Though mask mandates across the country are being lifted, many Americans will continue to wear masks. Some people may be immunocompromised or concerned about spreading COVID-19 to vulnerable friends and relatives. Or they may work in a healthcare facility. Regardless of the reason, those who still wear masks must deal with certain discomforts, including foggy glasses and face acne (“mascne”). Some people have even complained that wearing a face mask gives them a sore throat.
But is this claim true? We sat down with Donna A. Patterson, PhD, global health researcher, professor, and department chair at Delaware State University, and Sachin Nagrani, MD, Medical Director at Heal, to find out.
Can wearing a mask cause a sore throat?
“In regular day-to-day activities, a mask really shouldn’t cause a sore throat,” says Patterson. “Some exceptions might include if someone projects for long periods of time and strains their vocal cords. However, this also depends on the type of mask. It [may be] easier to project one’s voice with a KN95 mask than a surgical mask, for instance. Other reasons could be that the person has an existing respiratory illness or an allergy that causes a sore throat.”
Dr. Nagrani believes it’s possible that a well-worn mask can cause some throat scratchiness. “When wearing a mask for extended periods of time, the warmth, humidity, and any irritants or pathogens on the inside of the mask if not cleaned can potentially cause a temporary sore throat,” says Nagrani.
A 2012 study from Respiratory Physiology and Neurobiology, for instance, found that wearing a surgical mask while exercising created a pocket of “dead space,” or dead airspace inside the mask that made breathing uncomfortable (but not impossible). This could cause discomfort in the nose and throat. However, more evidence is necessary to back up this claim.
To avoid discomfort, switch your mask regularly.
If you’re experiencing any sort of discomfort from your mask, try swapping it out for a new one more frequently. Disposable masks like N95s, KN95s, and KF94s that are damp, dirty, or have a smell should be thrown away.
“The inside mask will collect particles as you breath through it, and switching out an N95 or surgical mask ensures that you have a clean surface,” says Nagrani. “This reduces the risk of skin irritation from prolonged contact to an unclean surface, and respiratory tract issues from the collected particles such as causing a sore throat.”
“It is important to switch out a mask to reduce the risk of wearing a mask that could be contaminated with COVID-19, influenza, or other viruses,” adds Patterson. “Masks can also become soiled from makeup, sweat, saliva and other substances. Yes, masks can cause acne, too, and extra oil build up or other irritants can contribute to this happening.”
How often should you change your mask?
“The Centers for Disease Control (CDC) recommends throwing away disposable masks after they’ve been worn once or if they become wet or dirty,” Nagrani says. “While replacing a mask after each use makes sense in clinical settings, in public use it may not be reasonable or cost effective to throw out a mask after a one-time use after a few minutes. There’s no specific rule and it’s a function of how long the mask is worn before replacement; it’s reasonable to replace a mask after a single prolonged use or repeated short term uses.

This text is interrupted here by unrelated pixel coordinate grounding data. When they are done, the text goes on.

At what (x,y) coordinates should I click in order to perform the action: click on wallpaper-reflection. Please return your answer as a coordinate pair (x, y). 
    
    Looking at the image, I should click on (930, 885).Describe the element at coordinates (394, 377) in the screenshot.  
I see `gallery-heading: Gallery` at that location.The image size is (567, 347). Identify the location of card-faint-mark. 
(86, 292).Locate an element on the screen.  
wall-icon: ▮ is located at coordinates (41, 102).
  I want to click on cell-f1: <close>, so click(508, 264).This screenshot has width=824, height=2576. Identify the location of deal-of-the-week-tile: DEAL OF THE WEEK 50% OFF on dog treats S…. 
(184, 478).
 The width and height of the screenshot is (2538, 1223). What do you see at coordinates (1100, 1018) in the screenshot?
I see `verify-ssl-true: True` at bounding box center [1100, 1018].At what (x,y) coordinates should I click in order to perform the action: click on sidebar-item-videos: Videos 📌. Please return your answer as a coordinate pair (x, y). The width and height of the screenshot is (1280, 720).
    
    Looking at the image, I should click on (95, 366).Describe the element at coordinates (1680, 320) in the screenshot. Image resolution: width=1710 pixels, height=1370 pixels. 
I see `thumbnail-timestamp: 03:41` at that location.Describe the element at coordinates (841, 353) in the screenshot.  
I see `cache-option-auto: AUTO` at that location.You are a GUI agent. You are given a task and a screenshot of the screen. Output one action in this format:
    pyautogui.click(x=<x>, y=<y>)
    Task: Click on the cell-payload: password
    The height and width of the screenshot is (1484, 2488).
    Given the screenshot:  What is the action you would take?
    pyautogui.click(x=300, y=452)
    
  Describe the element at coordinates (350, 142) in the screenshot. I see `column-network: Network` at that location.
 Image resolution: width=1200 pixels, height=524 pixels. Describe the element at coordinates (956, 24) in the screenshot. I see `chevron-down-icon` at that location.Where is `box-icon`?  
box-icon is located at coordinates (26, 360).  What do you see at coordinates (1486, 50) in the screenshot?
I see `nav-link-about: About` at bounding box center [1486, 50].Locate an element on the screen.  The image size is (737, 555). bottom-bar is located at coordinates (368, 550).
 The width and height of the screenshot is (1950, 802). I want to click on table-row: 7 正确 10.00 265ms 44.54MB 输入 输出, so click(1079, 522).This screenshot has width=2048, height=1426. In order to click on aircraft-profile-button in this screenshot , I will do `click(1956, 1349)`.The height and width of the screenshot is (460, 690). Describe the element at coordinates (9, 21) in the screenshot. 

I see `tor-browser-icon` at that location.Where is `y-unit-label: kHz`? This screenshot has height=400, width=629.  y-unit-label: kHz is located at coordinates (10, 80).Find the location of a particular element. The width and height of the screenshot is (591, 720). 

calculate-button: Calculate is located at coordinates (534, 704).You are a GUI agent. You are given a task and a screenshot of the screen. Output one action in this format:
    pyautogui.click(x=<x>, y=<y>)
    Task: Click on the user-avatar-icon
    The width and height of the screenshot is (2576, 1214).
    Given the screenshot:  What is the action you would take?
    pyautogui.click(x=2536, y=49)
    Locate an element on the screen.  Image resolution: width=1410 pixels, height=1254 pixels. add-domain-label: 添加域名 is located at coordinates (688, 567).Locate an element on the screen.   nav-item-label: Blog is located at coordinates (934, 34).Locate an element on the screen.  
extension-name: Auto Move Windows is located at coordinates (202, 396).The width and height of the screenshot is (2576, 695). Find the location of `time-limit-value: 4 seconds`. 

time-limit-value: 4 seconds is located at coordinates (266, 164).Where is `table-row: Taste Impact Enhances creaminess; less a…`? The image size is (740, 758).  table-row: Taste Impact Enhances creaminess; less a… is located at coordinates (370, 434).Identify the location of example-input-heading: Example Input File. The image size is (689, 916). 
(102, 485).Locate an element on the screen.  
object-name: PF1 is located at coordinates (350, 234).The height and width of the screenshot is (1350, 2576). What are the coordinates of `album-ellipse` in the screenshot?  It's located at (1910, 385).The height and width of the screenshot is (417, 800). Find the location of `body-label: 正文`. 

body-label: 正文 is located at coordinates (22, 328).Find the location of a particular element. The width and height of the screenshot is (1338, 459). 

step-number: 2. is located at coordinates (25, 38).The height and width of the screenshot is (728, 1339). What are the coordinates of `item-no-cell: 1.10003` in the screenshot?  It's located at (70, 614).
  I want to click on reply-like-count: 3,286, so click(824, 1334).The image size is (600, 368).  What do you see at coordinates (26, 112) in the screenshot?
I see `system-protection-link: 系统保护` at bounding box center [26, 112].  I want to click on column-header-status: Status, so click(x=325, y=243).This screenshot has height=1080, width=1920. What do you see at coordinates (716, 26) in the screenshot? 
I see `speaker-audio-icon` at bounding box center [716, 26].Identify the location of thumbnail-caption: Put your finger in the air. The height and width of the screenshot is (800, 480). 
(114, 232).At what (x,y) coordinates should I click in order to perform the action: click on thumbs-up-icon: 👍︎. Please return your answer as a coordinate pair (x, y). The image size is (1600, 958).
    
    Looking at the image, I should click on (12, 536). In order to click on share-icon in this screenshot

“This refers to surgical, KN95, N95, KF95, and other medical grade masks. Cloth masks can be washed to keep them clean between uses, but it is recommended to use a medical grade mask because they offer superior protection.”
“I suggest changing or washing your mask daily,” Patterson adds. “Generally, face masks were for one-time use prior to this pandemic. Most of the boxes will say that they are disposable — except, of course, cloth masks. These can be washed and reused. I strongly recommend that people do not reuse surgical masks.” For more help, check out these tips for properly sanitizing your masks.
The bottom line? Wearing a mask may cause a sore or scratchy throat, but it’s not likely. It can also cause other discomforts. By rotating your masks daily and sanitizing them frequently, you’ll avoid a lot of discomfort and mask fatigue!